(WORK ORDER):
Every line from the one holding "Click the Mathematics 7 progress bar" through the last line of the records must be retyped exactly, and no other line or picture may appear in the copy.

(THE INPUT):
****
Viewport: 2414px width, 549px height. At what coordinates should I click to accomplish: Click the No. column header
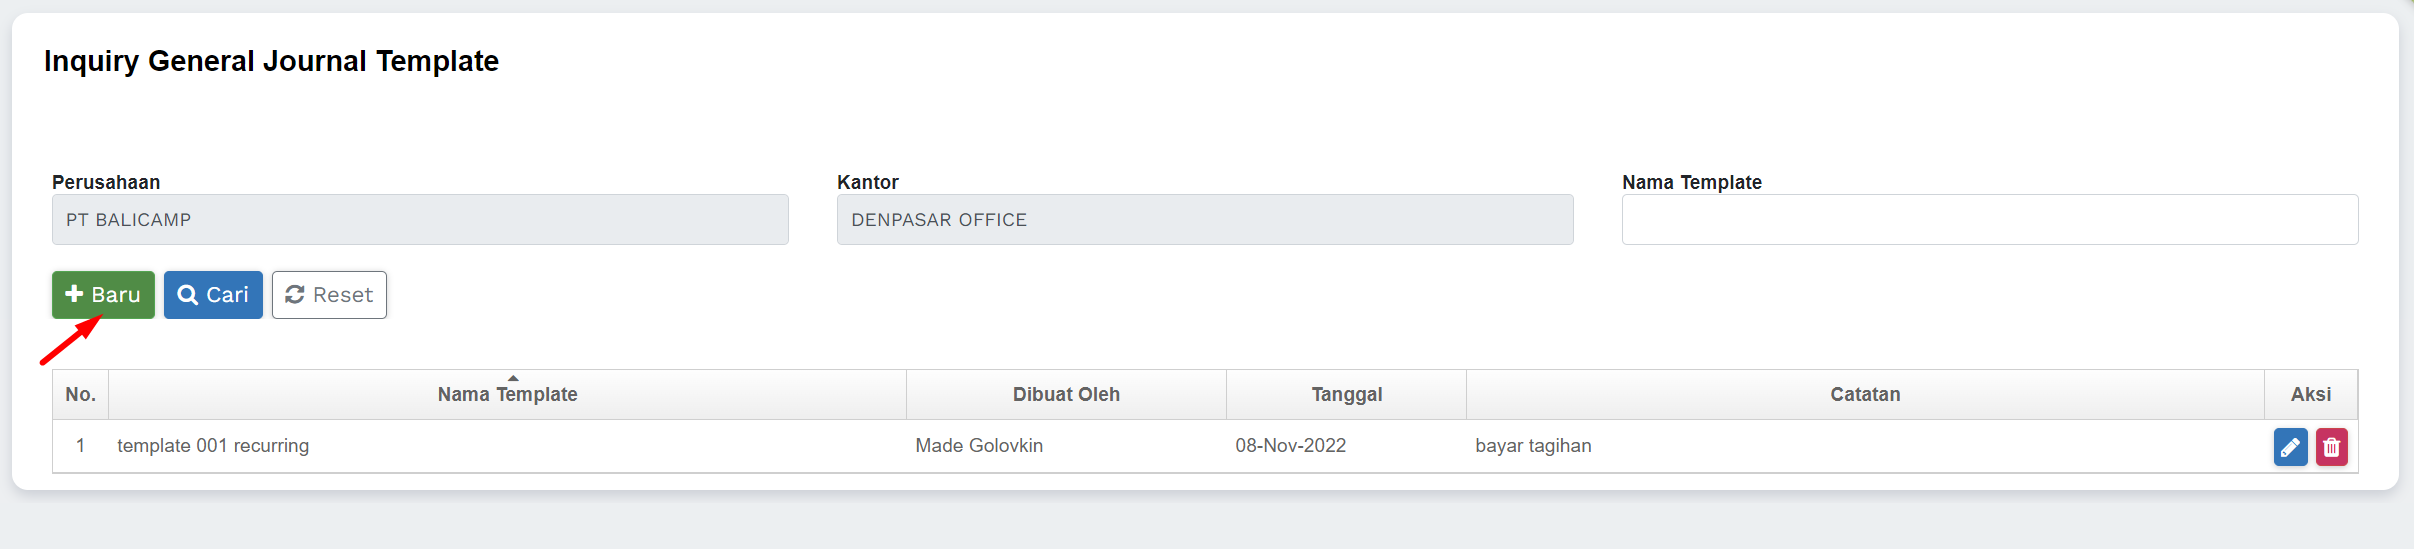(x=81, y=395)
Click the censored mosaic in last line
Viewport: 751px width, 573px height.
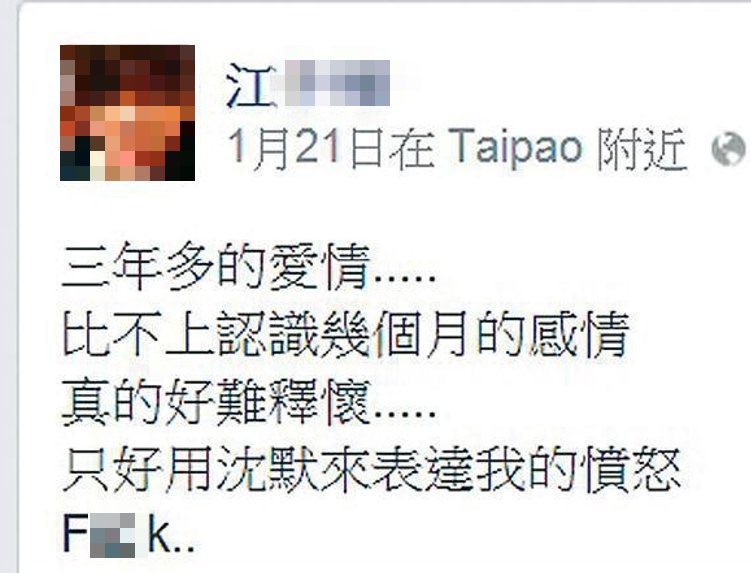click(113, 536)
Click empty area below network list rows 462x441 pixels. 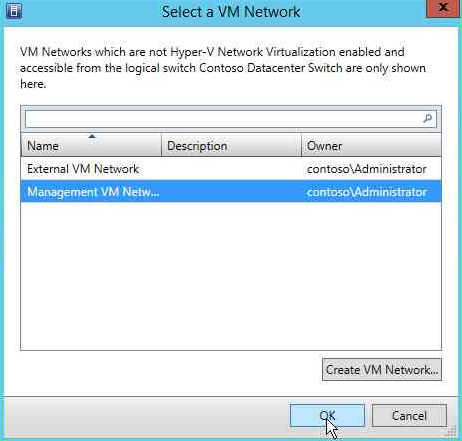231,276
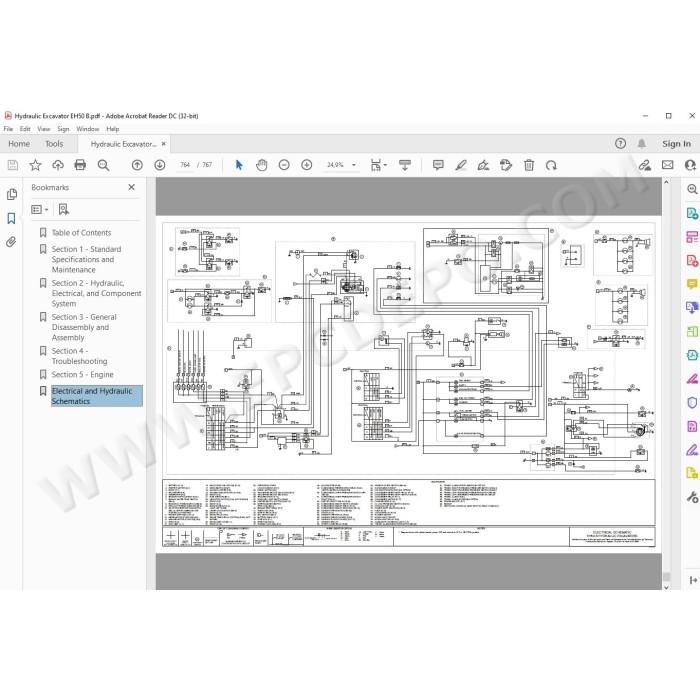Go to next page arrow
700x700 pixels.
(x=160, y=165)
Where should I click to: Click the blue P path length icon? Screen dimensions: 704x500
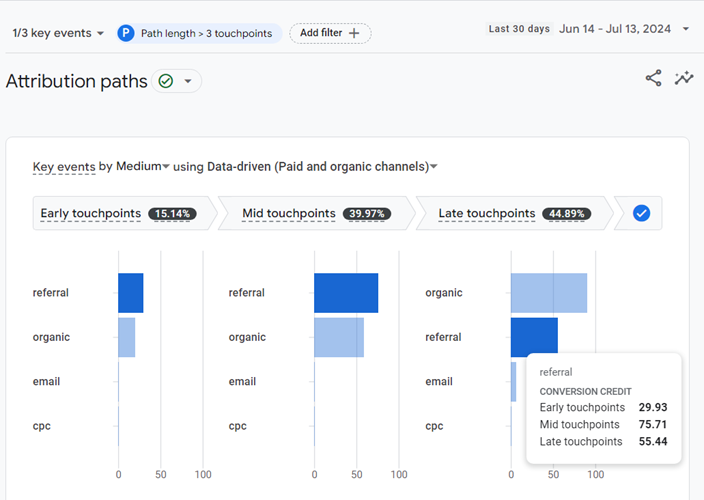click(x=126, y=33)
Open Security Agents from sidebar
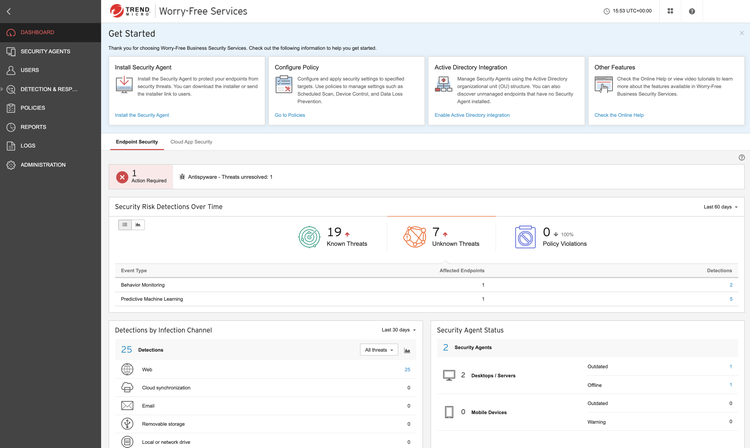750x448 pixels. [45, 51]
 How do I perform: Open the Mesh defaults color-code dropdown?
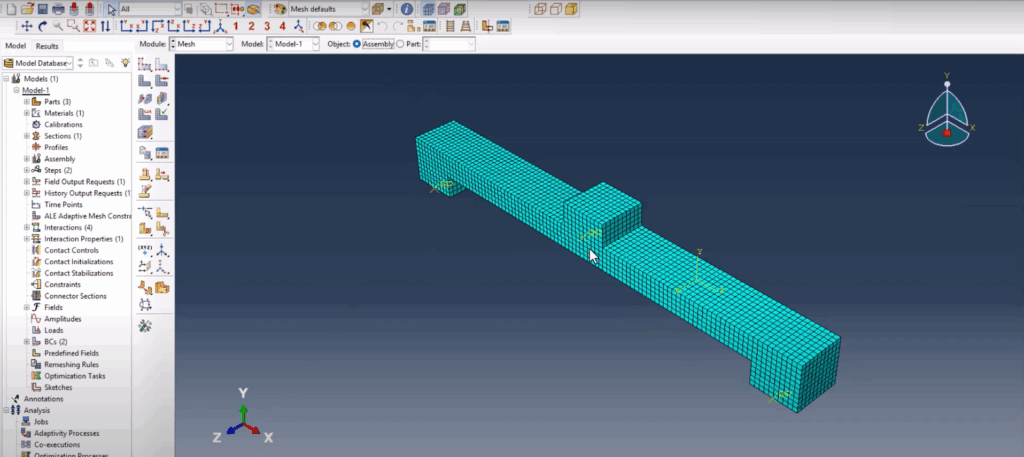pos(329,9)
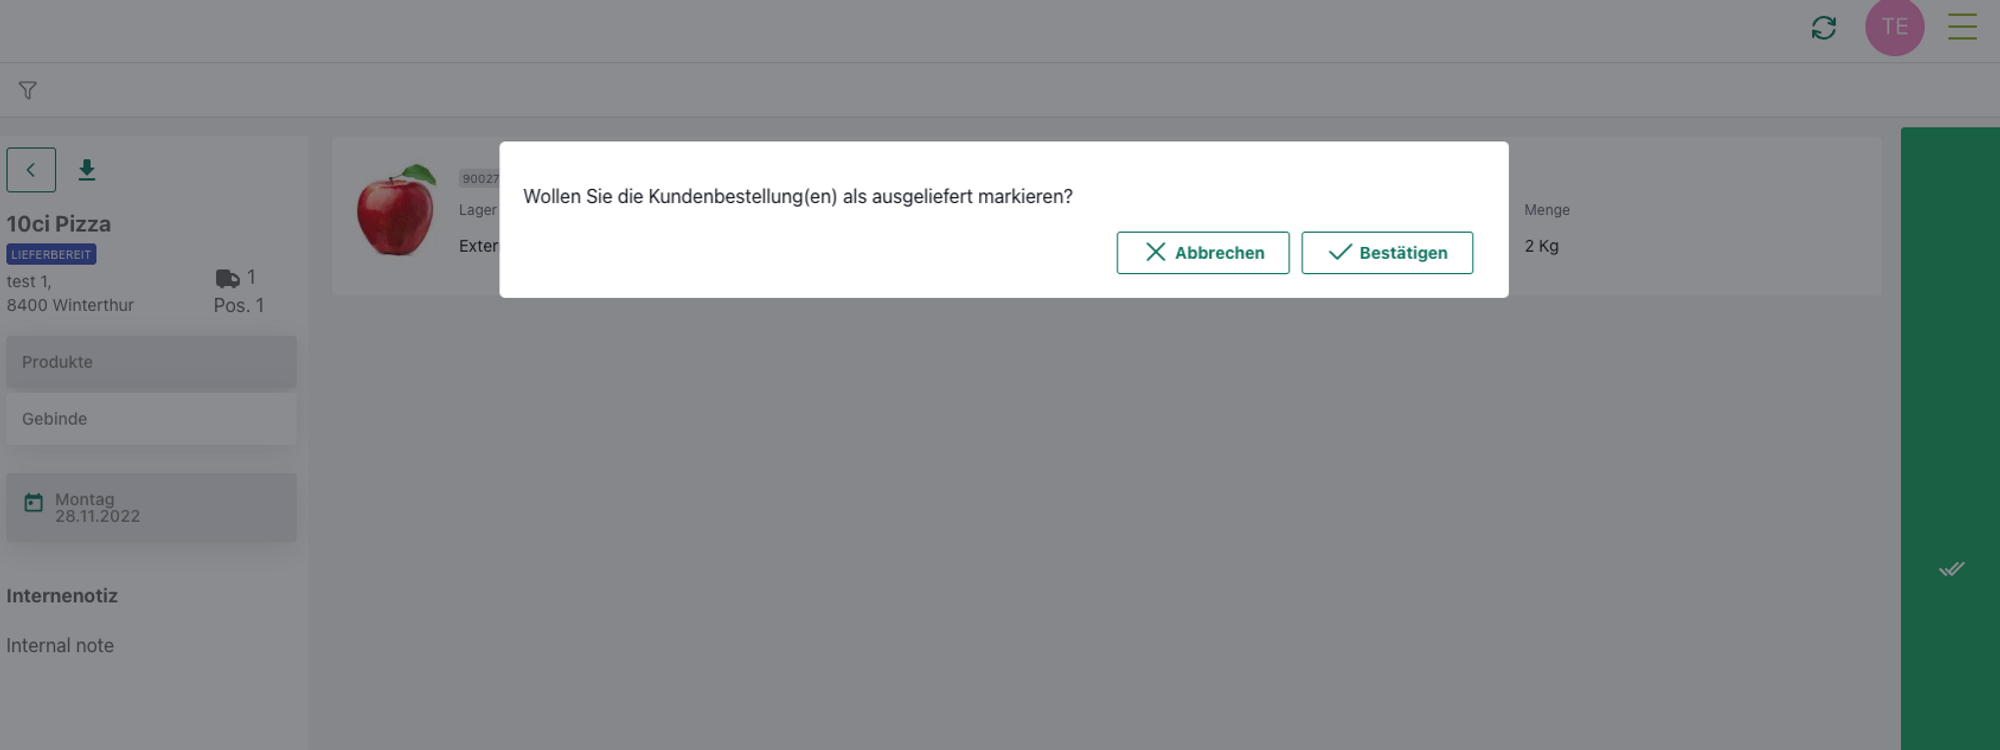The height and width of the screenshot is (750, 2000).
Task: Confirm delivery with Bestätigen button
Action: coord(1386,253)
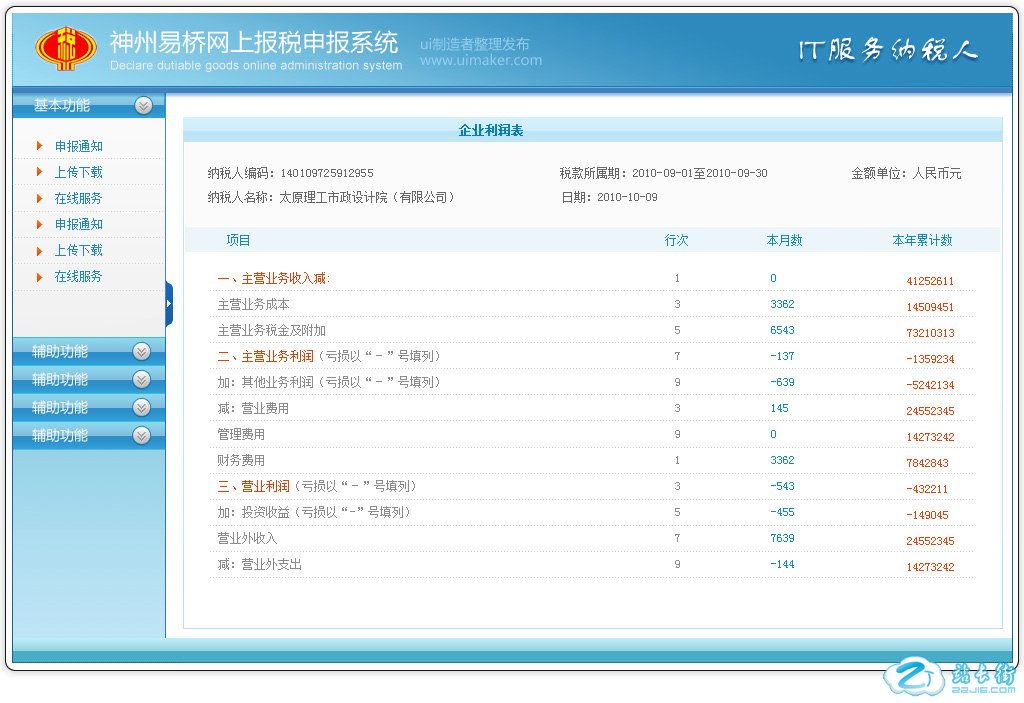Select the 主营业务成本 table row

coord(253,304)
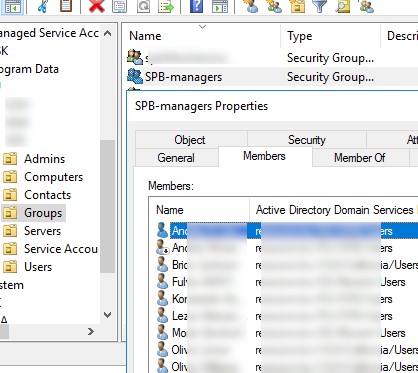Click the Refresh toolbar icon
Viewport: 418px width, 373px height.
(143, 6)
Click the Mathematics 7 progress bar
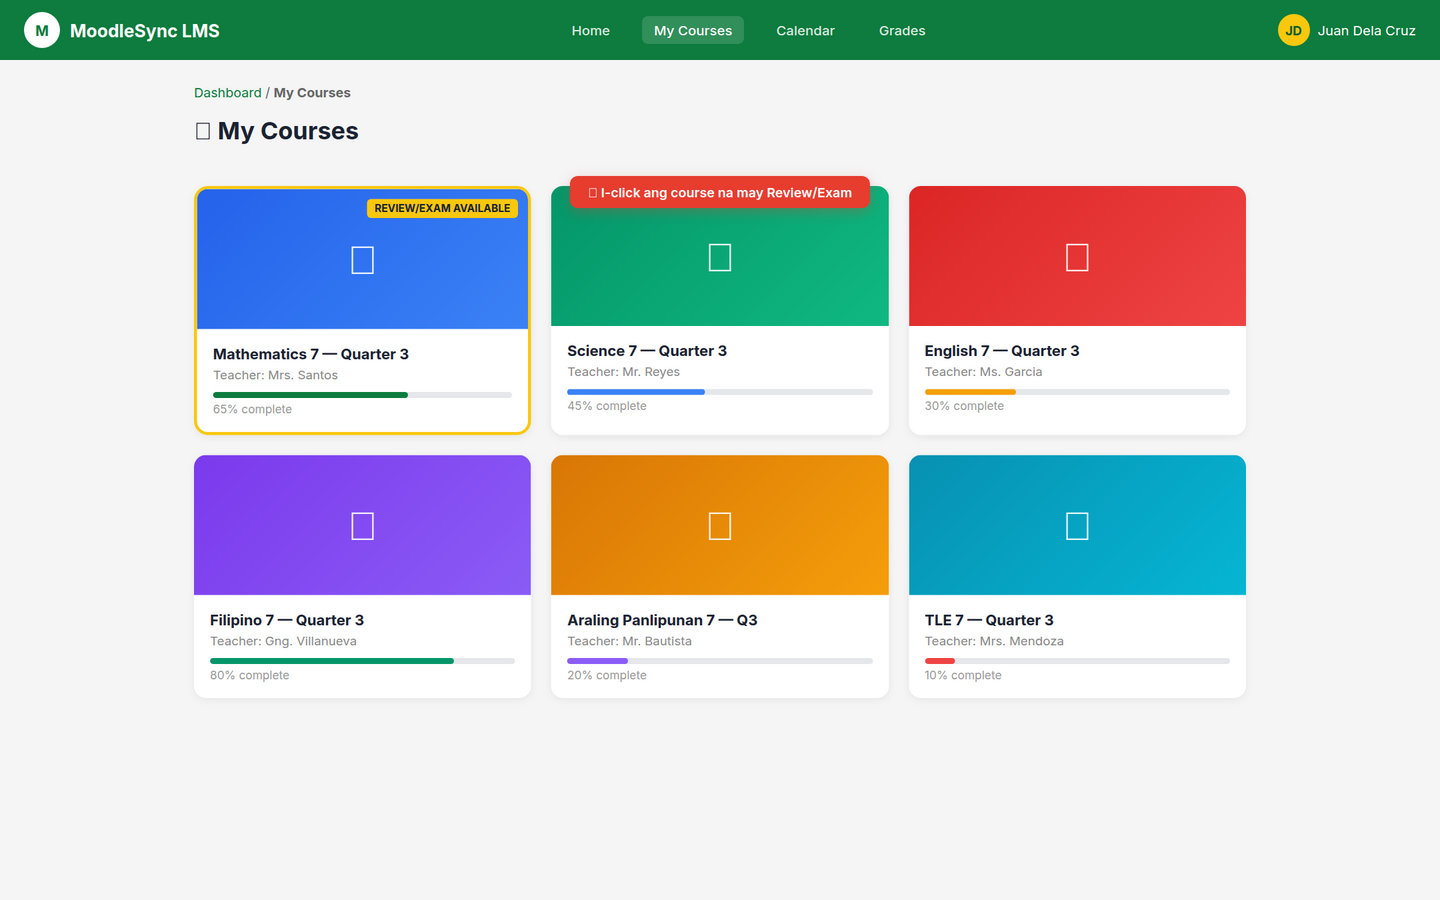This screenshot has width=1440, height=900. coord(362,394)
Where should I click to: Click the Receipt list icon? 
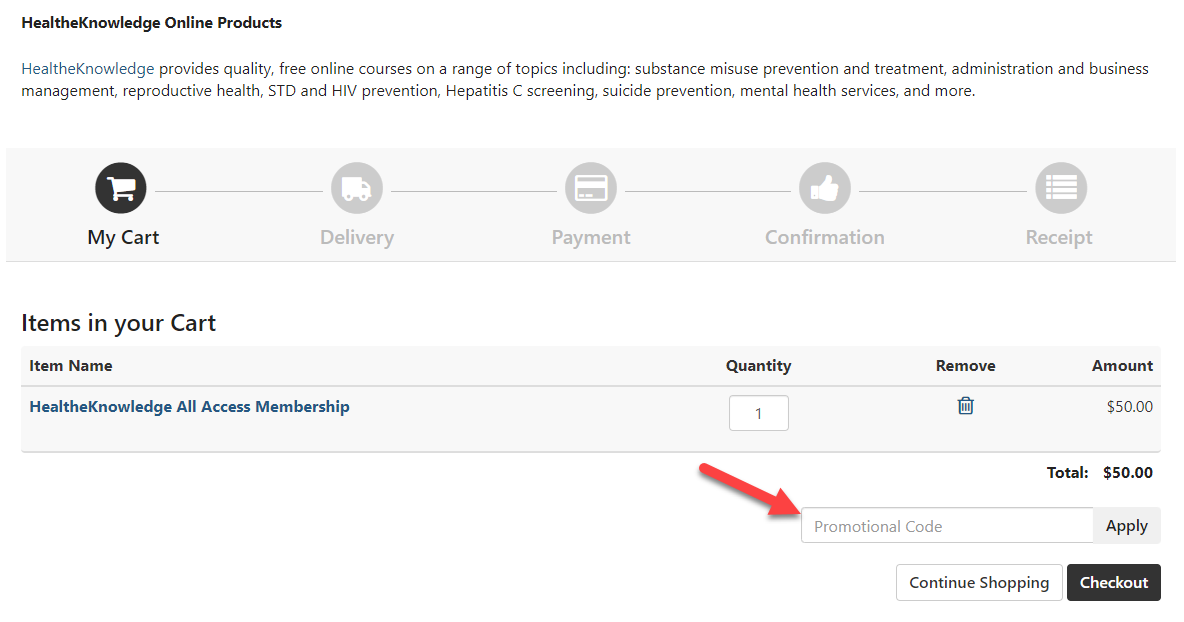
****
(RESPONSE TO THIS EXERCISE):
Click the Mathematics 7 progress bar
This screenshot has width=1440, height=900. coord(362,394)
Where should I click to: Click the Receipt list icon? 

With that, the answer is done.